* _Exercise goal_
Copy out exactly the lines from the one with "This screenshot has" through the last line of the listing below, both included, but none of the pictures.

* _Material supplied_
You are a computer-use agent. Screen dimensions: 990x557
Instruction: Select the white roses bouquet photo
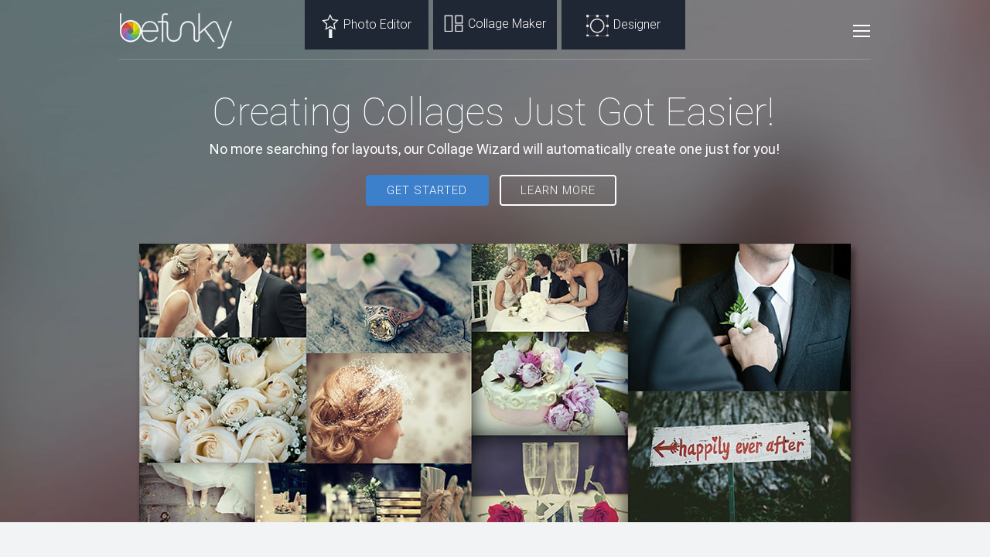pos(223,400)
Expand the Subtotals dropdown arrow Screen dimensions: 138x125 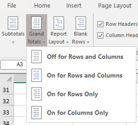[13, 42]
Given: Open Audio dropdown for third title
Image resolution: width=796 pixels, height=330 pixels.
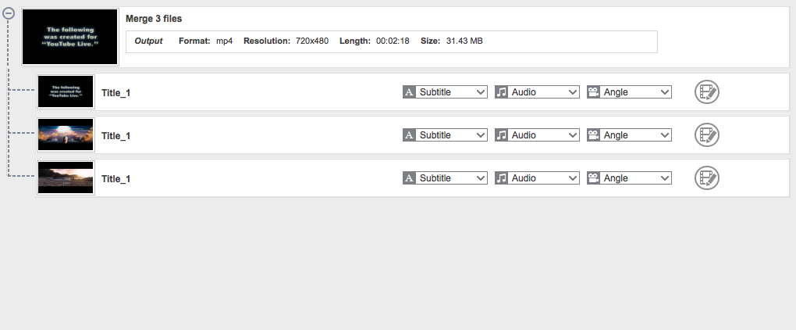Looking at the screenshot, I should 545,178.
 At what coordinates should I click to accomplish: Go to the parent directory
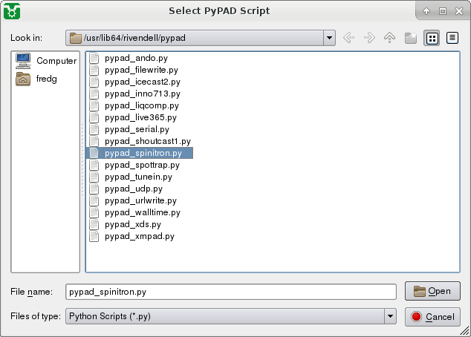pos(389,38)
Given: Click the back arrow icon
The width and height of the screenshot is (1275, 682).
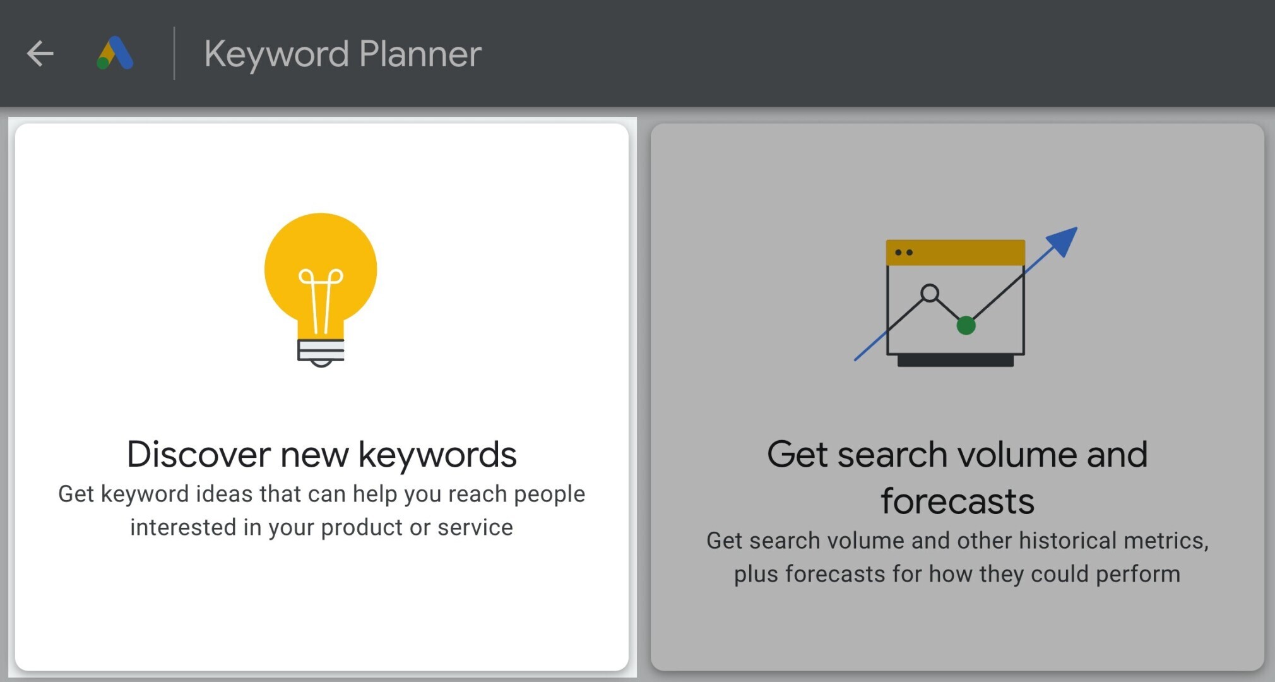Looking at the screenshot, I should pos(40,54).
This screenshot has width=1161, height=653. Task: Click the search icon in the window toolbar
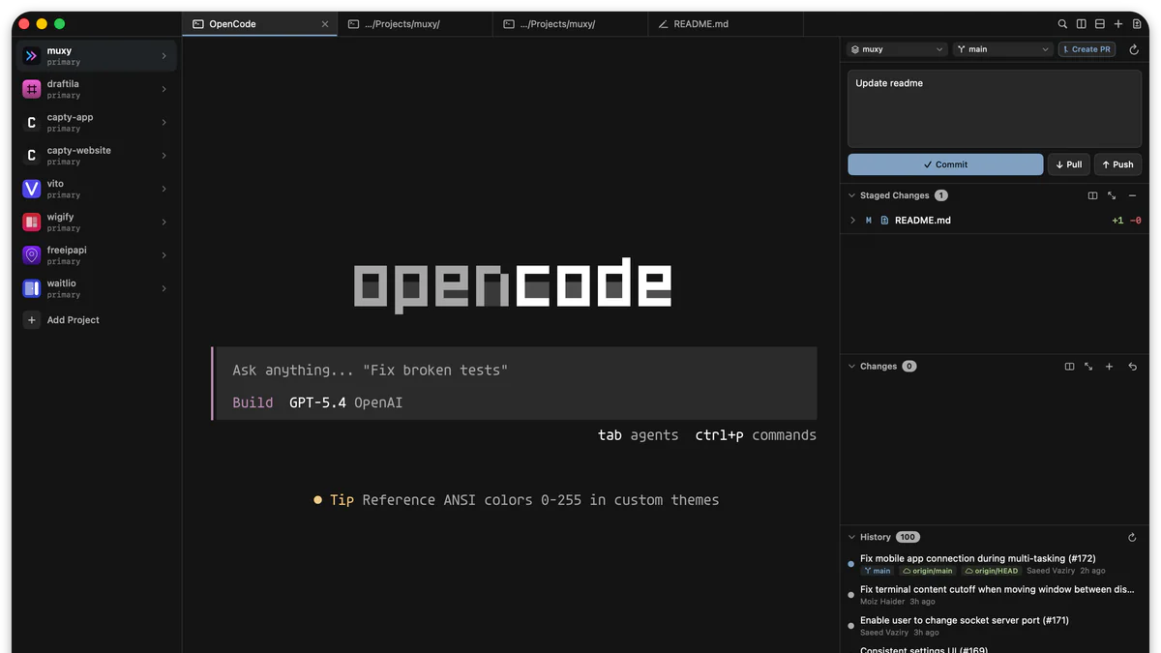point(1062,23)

* _Result_
This screenshot has width=1161, height=653. Task: Click the search icon in the window toolbar
point(1062,23)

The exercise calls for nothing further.